The work originally included row upon row of the strange, box-like, chicken-footed marionette sculptures, but for this current Permanent Exhibition, we have pared it back a little to fit in the cozy niches in the North-Eastern gallery. It has retained its gravitas and presence, for certain, but the drama of how it was previously lit -- in darkness, with theatrical spots -- has been presented in a slightly more intimate manner. The chickens here 'behave themselves' and fit in with the abstract works of the 'Resisting Representation' room aptly.

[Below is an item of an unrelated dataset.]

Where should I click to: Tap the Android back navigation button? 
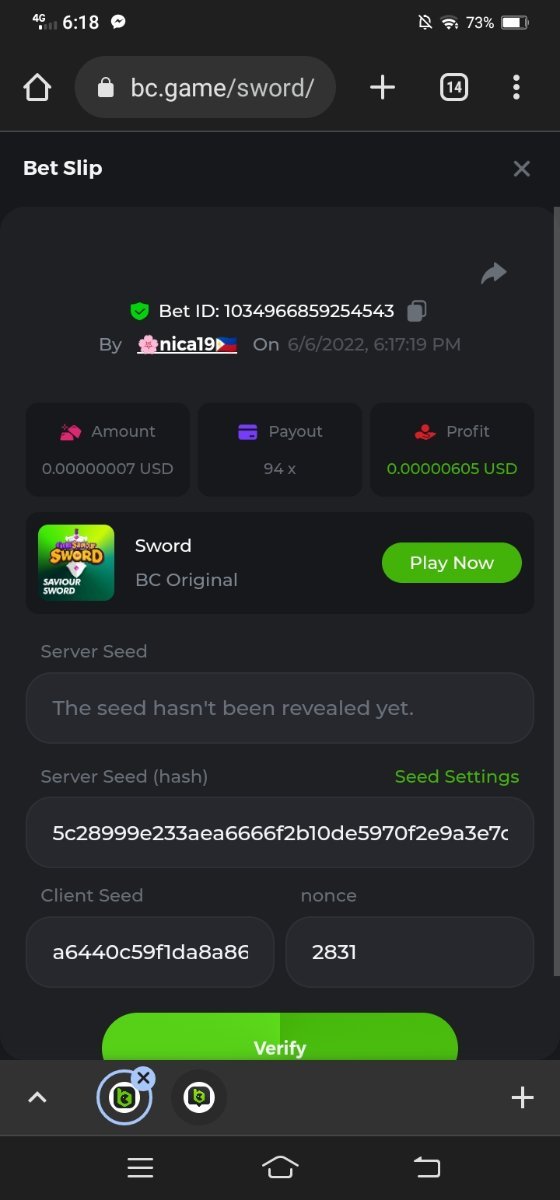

It is only fitting really that the work functions in this way, with the name being indicative of the behavior expected of Frorup's headless chickens. The idea of domesticity is often laughable in relation to her work because while she does, of course, make prints that have such a delicacy to them, she is more often than not an architect of grand, weighty objects - wood, iron and things lost and found. She constructs hefty things with their sense of self and confidence in their bearing. Still, something of that symbol of the chicken provides an idea of the domesticated and something more wild and untamable. For the average Bahamian, the image of the chicken calls to mind, not just tasty dishes, but also the wild fowl that run free in settlements throughout the archipelago, but particularly in many areas in Nassau - most notably areas that were former slave villages.
This chicken then becomes problematic, as we all know the stereotypes surrounding black folks and chicken. To many, it seems harmless at first, but of course, this is hardly the case. This stereotype comes from a long line of similar images: grape drink, watermelon, we know the types from American media, fried chicken included. However, it is predicated on the notion of black people being easily sated, and more specifically from black slaves being easily placated by food, being 'simple' creatures, subhuman and easily rewarded with food. This easily recalls historical racist iconography; those painfully ubiquitous images of black caricatures with oversized lips eating watermelon. Suddenly the image becomes less 'harmless joke' (as if it ever could be) and much more sinister when a little light is shed on this truth and this history.
In spite of this, Frorup has taken this image and re-presented it for our consideration in a more nuanced way. The domesticated chickens become us in their own way, and this domestication is something to re-assess in the way we think about the respectability politics here and the way we view the things that make us 'civilized' in the eyes of the world, the way our work can define us.
These trousered-chickens are strung up, but who controls the strings? Awkward legs buckle under their weight. This balancing act is so akin to the various roles and images we have to manage as people of color, as people in a postcolonial society, as people who are still trying to figure our identity out in the setting of this uncomfortable in-between-space.
And who pulls our strings? We are stretched thin, being pulled in the direction of old ideals for what we need to look and act like to make us respectable as black folks while being pulled another way by this need to make a living after the years of subservience under colonialism. Thus only to be left with service industries to sustain ourselves, which is all terribly hard work - let alone dealing with our actual jobs.
The found wood used to top these chickens and connect them to their strings provides a kind of parallel for the way these domestic chickens function. The wood is something natural that has been taken and formed - at once natural and manufactured, and it reflects the balance of the fowl so well. Something about the found nature of it offers a resistance that shows that while the chicken is domesticated, it is not completely under our control and hence cannot be controlled, and cannot be removed from where it came from.